那脚步声好似在他们房门口停了下来,紧接着,一支细长的管子捅破了窗纸,从外面吹进来一缕青烟。
是迷烟,照萤急忙捂住口鼻,不动声色的走到门后。
外面会是什么人?难道卫雉的人已经找到了他们?
卫珩心中亦有所疑问,想起方才那碗药,他不免疑心照萤想做些什么。
片刻,外头的人用匕首将门闩挑开,悄无声息的摸了进来。
卫珩站在阴影中,那人径直往他床边走去,看身形,不是她,不知为何他轻舒了口气。
那人掀开被褥,见床榻上是空的,立马察觉不对,回头时却对上一双冷厉的眼眸。
未及他反应过来,脖颈处就已重重挨了一拳,瞬间晕了过去。
处理完这边,卫珩疾步赶去照萤的房间,看着那开了一半、在风中轻晃的门扉,他的心提了起来。

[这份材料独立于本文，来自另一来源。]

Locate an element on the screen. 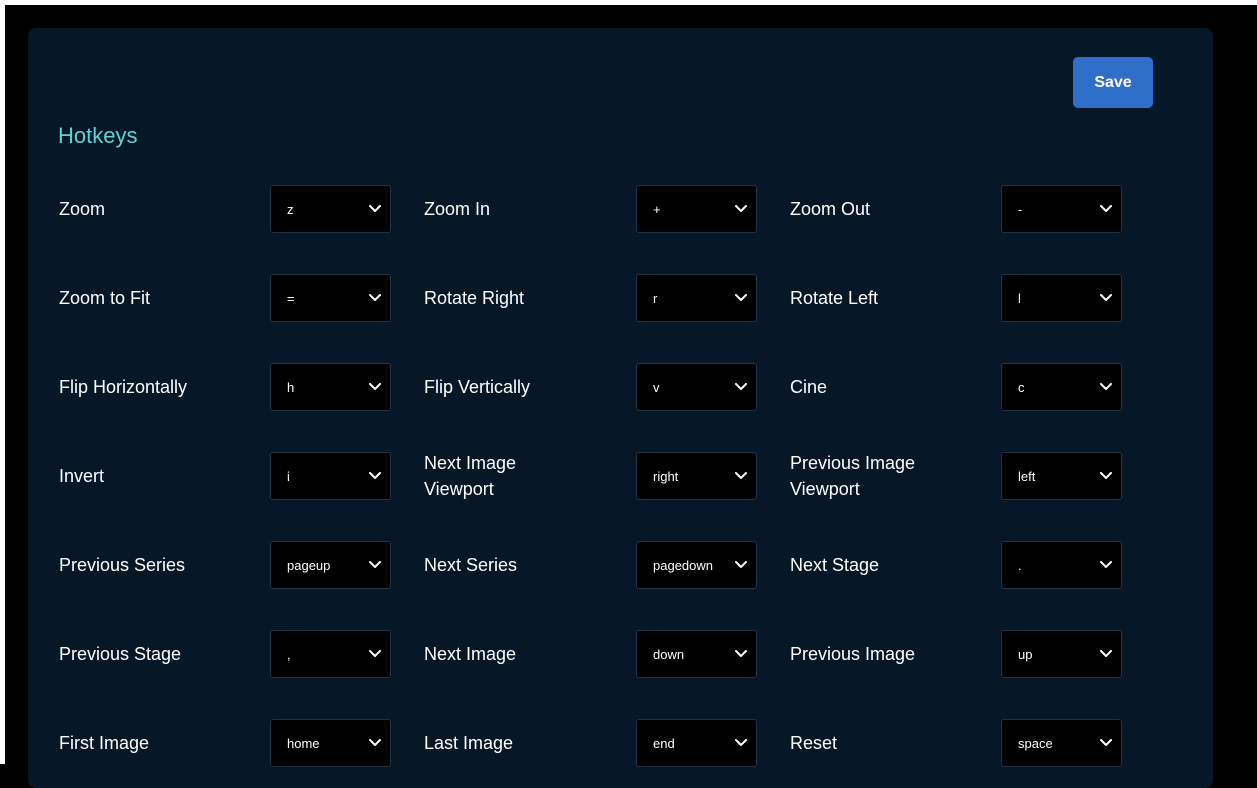  hotkey-select-value: = is located at coordinates (291, 298).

他猛地推门进去,却见地上躺着一个人,装束和他房中那个差不多,而她,正蹲在地上往那人身上摸索着什么。
照萤抬眸,一双眼睛如小鹿般,在漆黑的夜里闪着清澈的光。
“你……”卫珩有些意外,她竟如此机敏,又是靠那三根银针将人放倒的吗?
照萤将手中的东西递给他,那是一块腰牌,她曾在大绥救下的那个士卒身上见过,她不知晓那块腰牌究竟有何玄机,可她想既是元夏的令牌,卫珩一定知道。
卫珩接过后看了一眼,面色骤变,那是赤羽营的腰牌。
“邵毅!”
卫珩蹙起眉,看来他去过楚都军营之事,已经传入邵毅耳中。
邵毅和冯飞絮二人共同监管着楚都,兵力相差无几,冯飞絮一向不喜降将,平日里没少难为他。
邵毅也不傻,万一一朝事变,他总得有个保命的后招,这些年,两人都派人盯着对方,就看谁先找到彼此的错处。
只是此时邵毅只知有人去见过冯飞絮,但不知是何人,故他才派人来查探一番。
那些人一路追到廊州才追上他们,邵毅不想打草惊蛇,下了令只要摸清此人身份便可,若能找到与冯飞絮勾结的证据就更好。
如此说来,在大绥的那个士卒是邵毅的人?邵毅的人去大绥干什么?照萤想不明白。
此时那两人被绑了起来,正跪在房中,将来龙去脉和盘托出,邵毅命他们查清两人身份,找到证据后直接送往玉京城昭平君手中。
从前常听师傅说起,卫雉其人颇具野心,夏穆公在时她便在朝堂之上搅弄风云,夏穆公走后她更是不管不顾。
元夏没有女子上朝堂的先例,她原想学南泓国,自己来做这元夏的女君,可世家大族不从、朝中官员不容,她只能将那远在西楚的质子接回。
她想将卫珩培植成一个唯她是从的傀儡君主,为此,她不惜软禁了卫珩的母亲徐氏。
可谁也没想到这位元夏国的新君却并非泛泛之辈,明里暗里拉拢了不少朝堂官员。
不过半载,朝中就有老臣联名上疏,太后应依礼制移居后宫,这无疑是断了卫雉用来制衡卫珩的一条路。
卫雉虽不愿,却又不能不放了徐氏,卫珩成功将母亲从卫雉手中解救出来,姑侄二人的正面交锋,第一回合卫珩胜出。
如今朝局已稳,可卫雉既不能废了卫珩,又杀不掉他,左右都像哽在咽喉里的一根刺,叫她难受。
现下夏绥之盟已立,卫珩与卫雉的纷争也正式开始了。